Quindi ci sono due Italie. Una fatta di imprese produttive, che esportano, e che si sono ben adattate all’euro. Altre che non riescono a farlo, si sono rinchiuse nel mercato domestico, non si rinnovano a sufficienza e sopravvivono solo grazie a mille protezioni. Questa, con luci e ombre, tanti problemi ma anche tanto entusiasmo, è l’Italia fuori dal Parlamento. Possiamo chiedere a deputati e senatori di ricordarsi che questo è il Paese che sono stati eletti a rappresentare? La nostra economia si contrae, anche quest’anno di quasi il 2%. Ma questa contrazione media è il risultato di due situazioni opposte: un’Italia che cresce e un’altra che si restringe, e di molto. Per ricominciare a crescere basterebbe spostare e riorganizzare le risorse in modo da allargare un po’ lo spazio occupato dalla prima. Ma bisogna poterlo fare, e per ciò è essenziale riformare un mercato del lavoro ingessato. La Cassa integrazione, ad esempio, è un ostacolo alla riorganizzazione delle risorse: mantiene i lavoratori legati a un’impresa, anche se questa non riaprirà più, e nel frattempo non li incentiva a cercare lavoro in un’azienda più dinamica. Occorre sostituirla con sussidi alla disoccupazione basati su incentivi a cercare attivamente lavoro. Bisogna ridurre le tasse sul lavoro oggi così alte da rendere difficile per molte imprese fare quel salto di qualità che le renderebbe competitive sul mercato internazionale. Parliamo con chiarezza e credibilità all’Unione Europea chiedendo di permetterci qualche anno di flessibilità sui vincoli fiscali per facilitare queste riforme e le riduzioni graduali di spesa che le devono accompagnare.
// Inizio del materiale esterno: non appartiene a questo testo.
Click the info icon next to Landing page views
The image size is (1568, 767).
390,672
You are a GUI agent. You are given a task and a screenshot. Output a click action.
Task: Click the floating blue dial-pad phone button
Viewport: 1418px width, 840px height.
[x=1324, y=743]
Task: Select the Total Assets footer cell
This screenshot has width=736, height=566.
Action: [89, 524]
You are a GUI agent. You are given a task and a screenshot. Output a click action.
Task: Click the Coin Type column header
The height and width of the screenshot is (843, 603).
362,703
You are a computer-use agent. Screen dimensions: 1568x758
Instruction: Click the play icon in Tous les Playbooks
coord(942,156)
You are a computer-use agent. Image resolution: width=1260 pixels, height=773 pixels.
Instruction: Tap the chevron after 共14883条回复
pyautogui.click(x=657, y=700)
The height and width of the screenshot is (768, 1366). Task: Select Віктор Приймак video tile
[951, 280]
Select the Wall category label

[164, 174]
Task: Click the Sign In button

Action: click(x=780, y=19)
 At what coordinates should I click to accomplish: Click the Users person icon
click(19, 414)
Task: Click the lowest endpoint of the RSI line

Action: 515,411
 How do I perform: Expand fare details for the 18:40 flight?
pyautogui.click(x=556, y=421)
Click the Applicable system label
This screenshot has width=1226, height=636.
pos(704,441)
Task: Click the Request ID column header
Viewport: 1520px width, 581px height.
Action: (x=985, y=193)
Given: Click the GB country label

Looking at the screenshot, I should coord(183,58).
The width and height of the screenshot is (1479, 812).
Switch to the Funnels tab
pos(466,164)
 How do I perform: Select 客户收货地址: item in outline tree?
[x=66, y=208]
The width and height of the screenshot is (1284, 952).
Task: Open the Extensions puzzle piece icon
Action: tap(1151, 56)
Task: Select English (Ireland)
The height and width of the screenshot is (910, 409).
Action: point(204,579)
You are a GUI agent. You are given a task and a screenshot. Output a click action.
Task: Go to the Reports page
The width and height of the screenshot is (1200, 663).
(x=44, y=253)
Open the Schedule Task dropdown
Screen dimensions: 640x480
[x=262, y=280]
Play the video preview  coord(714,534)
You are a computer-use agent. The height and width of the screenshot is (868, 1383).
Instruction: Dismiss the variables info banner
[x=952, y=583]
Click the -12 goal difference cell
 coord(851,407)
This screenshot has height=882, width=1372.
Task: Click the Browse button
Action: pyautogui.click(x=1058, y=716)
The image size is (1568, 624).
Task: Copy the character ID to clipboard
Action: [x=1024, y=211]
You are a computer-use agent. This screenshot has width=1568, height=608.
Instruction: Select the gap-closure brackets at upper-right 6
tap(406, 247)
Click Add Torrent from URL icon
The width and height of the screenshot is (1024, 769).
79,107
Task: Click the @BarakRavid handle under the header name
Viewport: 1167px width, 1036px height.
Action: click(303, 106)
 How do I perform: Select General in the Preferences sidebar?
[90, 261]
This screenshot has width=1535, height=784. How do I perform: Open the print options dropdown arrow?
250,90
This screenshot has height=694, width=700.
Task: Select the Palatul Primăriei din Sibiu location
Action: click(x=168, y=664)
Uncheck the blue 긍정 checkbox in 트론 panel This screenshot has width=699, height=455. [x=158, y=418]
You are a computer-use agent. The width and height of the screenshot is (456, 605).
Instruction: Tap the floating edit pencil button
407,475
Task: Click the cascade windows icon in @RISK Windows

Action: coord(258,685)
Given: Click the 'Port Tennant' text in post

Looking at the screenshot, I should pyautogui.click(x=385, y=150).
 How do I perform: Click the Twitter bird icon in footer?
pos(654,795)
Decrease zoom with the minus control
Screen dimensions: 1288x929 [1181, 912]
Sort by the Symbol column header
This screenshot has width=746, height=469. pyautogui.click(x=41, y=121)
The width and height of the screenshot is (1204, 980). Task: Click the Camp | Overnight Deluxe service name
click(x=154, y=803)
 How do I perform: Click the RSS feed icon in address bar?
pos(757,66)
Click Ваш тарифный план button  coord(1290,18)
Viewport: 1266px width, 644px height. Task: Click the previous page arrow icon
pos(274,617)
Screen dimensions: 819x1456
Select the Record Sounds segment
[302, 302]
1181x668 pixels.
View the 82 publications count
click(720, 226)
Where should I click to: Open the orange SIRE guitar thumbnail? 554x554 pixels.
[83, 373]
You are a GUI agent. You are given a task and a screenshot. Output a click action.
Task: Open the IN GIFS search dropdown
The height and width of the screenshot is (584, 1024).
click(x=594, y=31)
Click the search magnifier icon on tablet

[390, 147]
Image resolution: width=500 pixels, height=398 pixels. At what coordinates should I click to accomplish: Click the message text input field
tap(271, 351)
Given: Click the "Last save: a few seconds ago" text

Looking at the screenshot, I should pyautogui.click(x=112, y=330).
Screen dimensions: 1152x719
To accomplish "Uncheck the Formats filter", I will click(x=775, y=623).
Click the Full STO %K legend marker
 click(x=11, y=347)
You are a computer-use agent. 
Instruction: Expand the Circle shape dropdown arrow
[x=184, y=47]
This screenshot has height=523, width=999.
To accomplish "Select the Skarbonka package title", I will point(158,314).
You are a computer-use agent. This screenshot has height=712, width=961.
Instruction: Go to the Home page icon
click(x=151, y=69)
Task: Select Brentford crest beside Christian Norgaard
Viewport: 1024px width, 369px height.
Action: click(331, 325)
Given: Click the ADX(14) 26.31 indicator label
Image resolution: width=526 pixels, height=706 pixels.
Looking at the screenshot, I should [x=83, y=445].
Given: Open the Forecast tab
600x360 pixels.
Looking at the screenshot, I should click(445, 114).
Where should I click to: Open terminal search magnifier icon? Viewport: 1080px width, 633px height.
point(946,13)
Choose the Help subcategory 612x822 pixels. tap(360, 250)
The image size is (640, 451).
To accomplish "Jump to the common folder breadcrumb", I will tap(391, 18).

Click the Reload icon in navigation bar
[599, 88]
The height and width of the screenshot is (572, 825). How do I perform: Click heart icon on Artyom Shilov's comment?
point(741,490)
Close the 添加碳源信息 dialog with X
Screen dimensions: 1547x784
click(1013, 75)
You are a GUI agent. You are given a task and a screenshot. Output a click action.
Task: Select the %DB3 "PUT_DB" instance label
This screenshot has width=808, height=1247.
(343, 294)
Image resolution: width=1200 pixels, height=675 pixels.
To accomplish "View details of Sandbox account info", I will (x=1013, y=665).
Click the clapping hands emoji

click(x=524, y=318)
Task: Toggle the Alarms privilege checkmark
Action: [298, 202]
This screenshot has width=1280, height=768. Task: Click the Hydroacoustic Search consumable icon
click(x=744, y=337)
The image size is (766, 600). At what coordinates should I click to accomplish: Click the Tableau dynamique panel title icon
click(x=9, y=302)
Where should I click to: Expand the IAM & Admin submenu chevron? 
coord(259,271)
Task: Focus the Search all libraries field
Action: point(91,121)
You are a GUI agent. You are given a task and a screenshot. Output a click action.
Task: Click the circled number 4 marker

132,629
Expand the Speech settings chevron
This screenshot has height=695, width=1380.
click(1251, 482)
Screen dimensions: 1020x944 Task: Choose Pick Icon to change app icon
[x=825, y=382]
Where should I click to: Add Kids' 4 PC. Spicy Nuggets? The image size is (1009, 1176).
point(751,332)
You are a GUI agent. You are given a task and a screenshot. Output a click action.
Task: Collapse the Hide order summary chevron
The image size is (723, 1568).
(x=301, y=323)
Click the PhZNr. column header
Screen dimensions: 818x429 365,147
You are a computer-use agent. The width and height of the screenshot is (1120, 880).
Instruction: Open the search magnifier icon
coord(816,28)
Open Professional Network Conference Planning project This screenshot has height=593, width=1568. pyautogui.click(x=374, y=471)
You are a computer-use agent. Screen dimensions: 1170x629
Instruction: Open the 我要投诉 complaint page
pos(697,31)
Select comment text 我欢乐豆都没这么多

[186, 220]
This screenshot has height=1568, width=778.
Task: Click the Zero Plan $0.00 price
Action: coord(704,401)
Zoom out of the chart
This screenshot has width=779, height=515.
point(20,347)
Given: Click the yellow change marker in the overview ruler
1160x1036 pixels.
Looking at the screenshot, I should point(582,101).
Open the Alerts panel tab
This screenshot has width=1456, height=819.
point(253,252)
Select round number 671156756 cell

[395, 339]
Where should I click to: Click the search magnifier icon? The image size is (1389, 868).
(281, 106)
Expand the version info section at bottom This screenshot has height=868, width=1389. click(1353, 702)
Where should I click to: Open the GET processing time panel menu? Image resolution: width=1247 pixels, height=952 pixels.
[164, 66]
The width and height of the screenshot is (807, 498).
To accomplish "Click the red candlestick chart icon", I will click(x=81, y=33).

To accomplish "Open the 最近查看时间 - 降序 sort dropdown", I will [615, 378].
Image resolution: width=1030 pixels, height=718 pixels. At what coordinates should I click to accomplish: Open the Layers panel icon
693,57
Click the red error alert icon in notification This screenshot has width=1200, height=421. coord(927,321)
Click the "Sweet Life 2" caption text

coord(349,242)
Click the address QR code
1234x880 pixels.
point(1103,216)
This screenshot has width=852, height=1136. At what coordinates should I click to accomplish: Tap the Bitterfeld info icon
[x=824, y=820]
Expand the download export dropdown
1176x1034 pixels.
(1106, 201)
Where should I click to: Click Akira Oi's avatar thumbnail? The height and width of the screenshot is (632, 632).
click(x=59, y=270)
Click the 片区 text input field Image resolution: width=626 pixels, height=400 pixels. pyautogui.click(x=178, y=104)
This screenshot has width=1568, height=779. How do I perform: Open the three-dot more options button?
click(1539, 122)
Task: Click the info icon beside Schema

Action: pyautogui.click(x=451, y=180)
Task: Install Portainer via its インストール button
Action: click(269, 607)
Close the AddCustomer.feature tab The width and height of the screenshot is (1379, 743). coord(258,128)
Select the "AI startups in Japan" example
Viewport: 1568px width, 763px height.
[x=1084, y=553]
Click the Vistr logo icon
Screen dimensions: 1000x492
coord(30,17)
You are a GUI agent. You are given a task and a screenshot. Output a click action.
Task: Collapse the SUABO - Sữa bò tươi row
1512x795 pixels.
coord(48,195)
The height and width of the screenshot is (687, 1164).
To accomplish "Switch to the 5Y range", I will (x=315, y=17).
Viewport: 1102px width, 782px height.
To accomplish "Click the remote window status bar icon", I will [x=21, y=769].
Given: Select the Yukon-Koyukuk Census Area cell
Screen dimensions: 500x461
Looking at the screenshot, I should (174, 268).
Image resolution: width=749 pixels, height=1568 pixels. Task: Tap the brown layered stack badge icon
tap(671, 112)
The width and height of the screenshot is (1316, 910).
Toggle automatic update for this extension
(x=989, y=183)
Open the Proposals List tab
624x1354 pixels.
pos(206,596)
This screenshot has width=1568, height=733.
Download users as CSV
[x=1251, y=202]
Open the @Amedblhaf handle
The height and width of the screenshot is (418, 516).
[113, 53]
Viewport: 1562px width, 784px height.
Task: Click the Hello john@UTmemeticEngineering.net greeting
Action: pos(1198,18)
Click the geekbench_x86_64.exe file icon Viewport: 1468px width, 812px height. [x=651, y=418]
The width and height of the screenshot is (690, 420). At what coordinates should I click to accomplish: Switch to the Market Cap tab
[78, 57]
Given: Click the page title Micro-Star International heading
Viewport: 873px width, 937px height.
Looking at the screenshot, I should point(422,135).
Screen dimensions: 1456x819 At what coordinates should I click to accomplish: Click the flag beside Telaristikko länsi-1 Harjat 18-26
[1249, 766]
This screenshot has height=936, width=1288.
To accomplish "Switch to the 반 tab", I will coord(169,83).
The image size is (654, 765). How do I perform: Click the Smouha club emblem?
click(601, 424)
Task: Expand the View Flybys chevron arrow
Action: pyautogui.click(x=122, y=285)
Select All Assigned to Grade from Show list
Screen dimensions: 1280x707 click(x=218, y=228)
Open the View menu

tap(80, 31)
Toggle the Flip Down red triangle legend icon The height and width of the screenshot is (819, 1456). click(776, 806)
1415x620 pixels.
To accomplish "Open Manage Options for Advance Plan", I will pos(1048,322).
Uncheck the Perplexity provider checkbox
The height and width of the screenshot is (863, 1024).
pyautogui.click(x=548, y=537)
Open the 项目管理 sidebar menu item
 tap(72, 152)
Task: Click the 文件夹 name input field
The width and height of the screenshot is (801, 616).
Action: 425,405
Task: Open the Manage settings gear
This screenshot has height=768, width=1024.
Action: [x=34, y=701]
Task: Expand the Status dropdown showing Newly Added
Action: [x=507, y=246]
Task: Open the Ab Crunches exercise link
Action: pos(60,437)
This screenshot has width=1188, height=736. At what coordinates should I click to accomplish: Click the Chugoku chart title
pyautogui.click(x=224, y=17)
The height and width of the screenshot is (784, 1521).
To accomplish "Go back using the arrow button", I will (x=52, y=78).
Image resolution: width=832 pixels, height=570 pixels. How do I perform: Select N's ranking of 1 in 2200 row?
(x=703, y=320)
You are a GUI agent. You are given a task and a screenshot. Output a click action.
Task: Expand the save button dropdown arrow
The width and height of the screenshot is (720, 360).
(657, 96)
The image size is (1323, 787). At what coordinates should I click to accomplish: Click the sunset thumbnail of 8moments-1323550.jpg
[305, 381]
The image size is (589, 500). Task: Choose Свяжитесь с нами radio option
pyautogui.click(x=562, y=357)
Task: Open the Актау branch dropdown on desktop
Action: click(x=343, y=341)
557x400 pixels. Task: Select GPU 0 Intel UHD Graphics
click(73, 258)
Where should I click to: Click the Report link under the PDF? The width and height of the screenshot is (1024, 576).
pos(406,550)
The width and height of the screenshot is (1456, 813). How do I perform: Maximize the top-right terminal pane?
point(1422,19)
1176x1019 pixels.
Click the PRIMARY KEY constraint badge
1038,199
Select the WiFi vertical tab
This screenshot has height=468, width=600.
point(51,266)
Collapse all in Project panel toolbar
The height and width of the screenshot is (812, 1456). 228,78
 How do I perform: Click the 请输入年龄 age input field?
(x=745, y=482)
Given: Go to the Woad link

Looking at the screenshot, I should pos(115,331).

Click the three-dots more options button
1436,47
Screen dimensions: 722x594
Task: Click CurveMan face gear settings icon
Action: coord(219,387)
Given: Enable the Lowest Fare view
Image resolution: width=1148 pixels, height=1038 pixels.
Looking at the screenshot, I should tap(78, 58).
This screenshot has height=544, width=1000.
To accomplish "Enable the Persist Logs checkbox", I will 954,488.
Le virtù democristiane di Letta e Alfano hanno evitato al Paese non solo un’incerta campagna elettorale ma anche un’ulteriore deriva delle sue condizioni finanziarie. Nel predisporre la legge di stabilità, l’auspicio è quello che i vecchi vizi della Prima Repubblica non si riproducano nella timidezza a tagliare le spese e nell’arrendevolezza verso lobby e corporazioni. Si è detto che in questi giorni si assiste anche a un’ideale passaggio di testimone fra una generazione e l’altra della politica. Se è vero, ciò dovrebbe avvenire con un deciso cambio di mentalità, una svolta culturale in politica economica che favorisca la competitività e il lavoro dei giovani, la lotta a sprechi e inefficienze, la riduzione sensibile di una tassazione insopportabile. Ci illudiamo? Forse. Il costo di un nuovo fallimento sarebbe molto alto e dimostrerebbe che l’età purtroppo non conta.